Proliferation concerns abound. At the same time, there is genuine frustration by the non-nuclear states when the nuclear weapons states (NWS) pressure them to observe the non-proliferation regime that they themselves are unwilling to abide by. Articles IV and VI of the Non-Proliferation Treaty (NPT), which define rights and obligations with respect to peaceful use of nuclear energy and nuclear weapons disarmament respectively, are often seen as particularly preferential to supplier, nuclear-weapons states. For their part, given the opportunity, most Middle Eastern states could either enter into joint partnerships for the construction of, or purchase outright, relatively advanced nuclear power plants. Mutual distrust and outright competition, as the case of the Gulf Cooperation Council has demonstrated, make the possible emergence of such joint partnerships in the Persian Gulf seem unlikely. Even more consequential is current distribution of power in the international community, and particularly given the roles currently played by the United States and the European Union, making it highly unlikely for cooperative nuclear arrangements to emerge within the GCC or other Middle Eastern states because of potential breakout and proliferation possibilities.

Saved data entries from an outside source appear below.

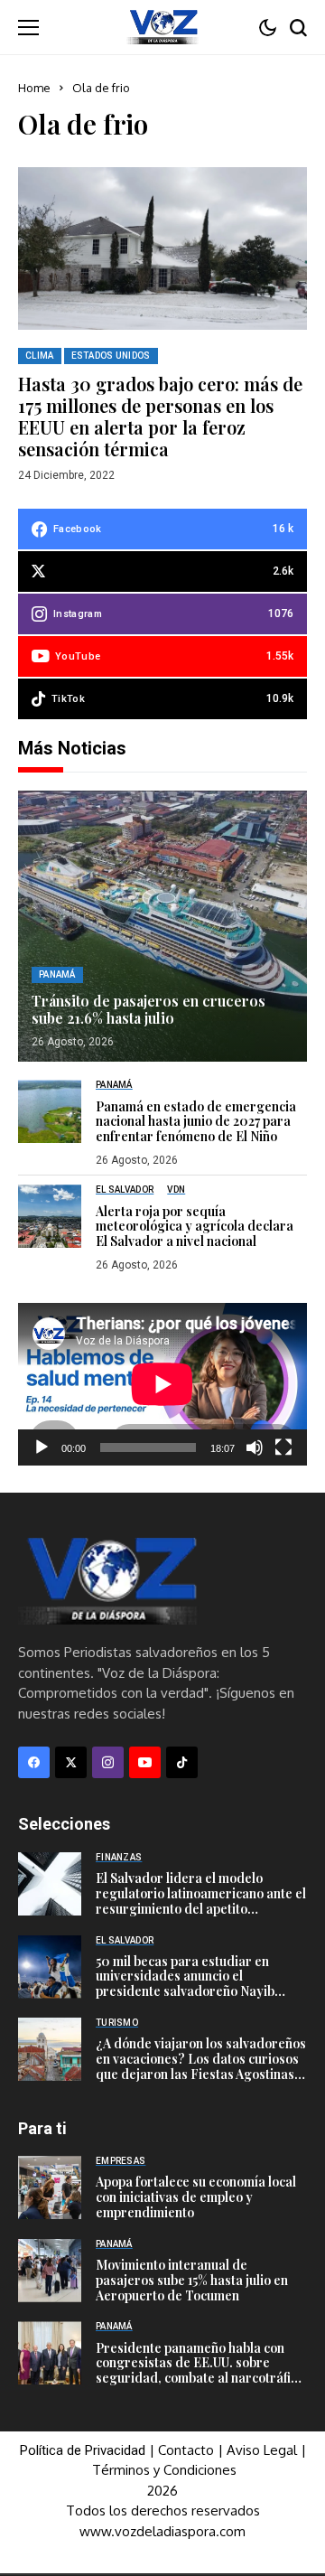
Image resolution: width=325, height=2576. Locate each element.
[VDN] (162, 27)
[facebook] (34, 1762)
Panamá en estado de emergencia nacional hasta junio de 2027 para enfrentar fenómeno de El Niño (196, 1122)
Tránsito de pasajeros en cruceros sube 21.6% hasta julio (148, 1009)
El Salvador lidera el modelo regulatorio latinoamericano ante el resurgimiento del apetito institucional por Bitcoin (201, 1900)
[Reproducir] (41, 1447)
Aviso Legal (262, 2450)
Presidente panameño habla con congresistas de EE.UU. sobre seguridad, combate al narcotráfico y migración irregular (200, 2370)
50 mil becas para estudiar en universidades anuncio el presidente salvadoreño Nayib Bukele (185, 1984)
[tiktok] (182, 1762)
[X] (71, 1762)
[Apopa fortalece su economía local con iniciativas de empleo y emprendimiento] (49, 2187)
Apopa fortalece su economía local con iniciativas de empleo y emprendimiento (196, 2197)
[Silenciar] (255, 1447)
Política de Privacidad (82, 2450)
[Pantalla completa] (283, 1447)
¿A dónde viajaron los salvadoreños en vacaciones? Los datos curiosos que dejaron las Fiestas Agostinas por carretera (201, 2066)
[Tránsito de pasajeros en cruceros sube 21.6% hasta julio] (162, 926)
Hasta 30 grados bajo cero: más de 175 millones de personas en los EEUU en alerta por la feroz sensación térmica (160, 416)
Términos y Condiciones (164, 2469)
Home (34, 87)
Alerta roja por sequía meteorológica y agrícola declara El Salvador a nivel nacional (194, 1227)
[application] (162, 1384)
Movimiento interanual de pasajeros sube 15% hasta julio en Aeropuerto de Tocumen (192, 2280)
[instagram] (108, 1762)
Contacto (188, 2450)
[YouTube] (145, 1762)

In 2011 the Middle East witnessed domestic upheavals of unprecedented proportions. It is unclear whether or not what came to be known as the Arab Spring will have lasting and meaningful consequences for the domestic and international politics of the region. As the initial euphoria of perceived democratization movements across North Africa and the Middle East gave way to the sober realization of brutal authoritarian persistence—as made tragically clear in Libya, Syria, and Bahrain—the imperative of regime survival as an overriding focus of domestic and foreign policy pursuits was once again driven home. Whatever direction Middle Eastern leaders decide to follow on the nuclear question will be similarly based on regime survival calculations. For the time being, the initial indications do not signal radical shifts across the region: in order not to be left behind, and in response to their own needs, the other GCC states are likely to adopt paths similar to that of the UAE; Israel is unlikely to abandon its carefully guarded policy of opacity any time in the near future; Turkey’s nuclear aspirations will most likely continue to be viewed with skepticism by its Western allies; Iranian leaders are likely to continue with their often dangerous game of nuclear hedging; and regional circumstances and domestic policy preferences will continue to undermine conditions for a nuclear weapons free zone. It is unlikely, in other words, that questions and tensions around nuclear issues in the Middle East will diminish any time soon.